Just over a week ago, it was reported that President Trump referred to Haiti and Africa as “sh**hole” countries, suggesting that immigrants from both places were undesirable. It seems timely to remember that thousands of Patriot soldiers of African descent from both America and Haiti helped the United States win its war of independence. Our nation’s founding owes a debt to Patriot soldiers from precisely these places dubbed by Trump as “sh**hole countries.”

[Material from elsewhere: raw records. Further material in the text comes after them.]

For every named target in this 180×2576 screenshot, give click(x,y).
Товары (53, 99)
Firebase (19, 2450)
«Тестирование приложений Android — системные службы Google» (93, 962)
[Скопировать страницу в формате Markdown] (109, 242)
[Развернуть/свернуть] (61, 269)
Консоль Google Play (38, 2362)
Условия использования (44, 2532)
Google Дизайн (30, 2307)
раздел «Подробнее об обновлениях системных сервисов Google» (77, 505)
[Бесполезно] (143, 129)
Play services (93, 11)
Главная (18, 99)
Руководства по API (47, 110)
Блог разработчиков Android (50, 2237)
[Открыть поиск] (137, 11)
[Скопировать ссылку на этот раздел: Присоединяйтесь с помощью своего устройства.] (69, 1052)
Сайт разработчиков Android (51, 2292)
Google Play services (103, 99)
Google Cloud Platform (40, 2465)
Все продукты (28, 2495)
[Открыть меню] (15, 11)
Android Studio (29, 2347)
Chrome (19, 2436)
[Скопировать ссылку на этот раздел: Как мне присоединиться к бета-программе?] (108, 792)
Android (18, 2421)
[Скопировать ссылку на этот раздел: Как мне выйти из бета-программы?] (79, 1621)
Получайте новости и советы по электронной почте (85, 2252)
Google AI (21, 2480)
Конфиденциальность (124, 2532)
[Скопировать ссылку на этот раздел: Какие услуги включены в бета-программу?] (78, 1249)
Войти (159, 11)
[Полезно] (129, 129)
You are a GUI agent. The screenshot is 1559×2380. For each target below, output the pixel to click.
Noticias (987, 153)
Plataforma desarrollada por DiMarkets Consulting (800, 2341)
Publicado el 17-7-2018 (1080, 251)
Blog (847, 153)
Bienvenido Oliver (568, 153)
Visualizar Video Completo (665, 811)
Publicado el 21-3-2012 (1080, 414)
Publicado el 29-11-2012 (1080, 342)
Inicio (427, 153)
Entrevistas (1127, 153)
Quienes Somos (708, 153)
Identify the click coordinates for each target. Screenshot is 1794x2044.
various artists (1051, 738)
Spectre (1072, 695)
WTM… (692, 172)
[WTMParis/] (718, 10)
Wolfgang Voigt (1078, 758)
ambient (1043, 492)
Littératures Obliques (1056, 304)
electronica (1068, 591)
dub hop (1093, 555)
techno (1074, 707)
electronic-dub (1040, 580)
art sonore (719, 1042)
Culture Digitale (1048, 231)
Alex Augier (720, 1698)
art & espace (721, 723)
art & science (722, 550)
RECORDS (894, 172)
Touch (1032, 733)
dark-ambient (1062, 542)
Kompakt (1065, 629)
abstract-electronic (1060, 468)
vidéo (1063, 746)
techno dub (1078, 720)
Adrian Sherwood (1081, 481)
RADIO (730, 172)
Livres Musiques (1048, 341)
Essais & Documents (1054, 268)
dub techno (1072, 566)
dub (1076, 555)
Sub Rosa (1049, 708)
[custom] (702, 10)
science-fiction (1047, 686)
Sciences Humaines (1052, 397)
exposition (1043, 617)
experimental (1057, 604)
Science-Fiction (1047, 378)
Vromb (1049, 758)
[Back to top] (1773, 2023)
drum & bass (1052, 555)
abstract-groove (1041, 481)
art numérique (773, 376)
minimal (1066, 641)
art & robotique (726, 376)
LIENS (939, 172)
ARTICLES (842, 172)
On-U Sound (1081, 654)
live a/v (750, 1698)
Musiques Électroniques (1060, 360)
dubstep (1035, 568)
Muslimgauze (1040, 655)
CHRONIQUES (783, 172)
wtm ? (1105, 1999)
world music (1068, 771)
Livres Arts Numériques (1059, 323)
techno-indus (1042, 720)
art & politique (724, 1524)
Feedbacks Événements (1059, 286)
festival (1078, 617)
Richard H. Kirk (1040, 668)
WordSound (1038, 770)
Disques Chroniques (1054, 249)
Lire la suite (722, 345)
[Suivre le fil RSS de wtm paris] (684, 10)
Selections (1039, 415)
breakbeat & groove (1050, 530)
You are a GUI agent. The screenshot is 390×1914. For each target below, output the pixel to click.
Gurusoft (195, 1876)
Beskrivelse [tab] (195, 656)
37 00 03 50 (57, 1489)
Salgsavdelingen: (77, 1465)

And yet how much recognition — much less celebration — do these men get? The lack of common public knowledge about their contribution raises important points about people of African descent and collective American memory, particularly as manifested in museums and monuments. Civil War monuments were a political flashpoint last year, and seem poised to be equally controversial in 2018. But contested histories of race in America, of course, pre-date the Civil War by centuries. The Declaration of Independence itself embodies the paradoxical relationship between slavery and freedom that characterized the nation’s founding. The simple fact that the Declaration’s beautifully framed assertion that “all men are created equal” was an ideal elegantly penned by a slaveholder makes our national paradox all too clear. To fully engage with the complex and troubled histories of racism and slavery that frame our current political moment, we need to engage public debate not just around the legacies of the Civil War, but with the earlier history of the Revolution, too. The conversation about our collective national failure to come to terms with contested histories of race in the United States of America should not begin with the Civil War, but rather with the Revolution.

Consider the star attraction of Philadelphia’s must-see Museum of the American Revolution: the tent dubbed the “First Oval Office.” Here, inside this multi-chambered, oval linen structure, Commander-in-Chief of the Continental Army General George Washington held his mobile headquarters for much of the war. Washington held meetings, planned campaigns, and slept here. But he was not its only regular occupant. His enslaved African-American valet, William Lee, also used the space. Lee — as this iconic painting by John Trumbull illustrates  — was at Washington’s side throughout the war, as his body servant, organizer of his papers, and attendant in battle. It is probable, in fact, that not just Washington, but Lee, slept here.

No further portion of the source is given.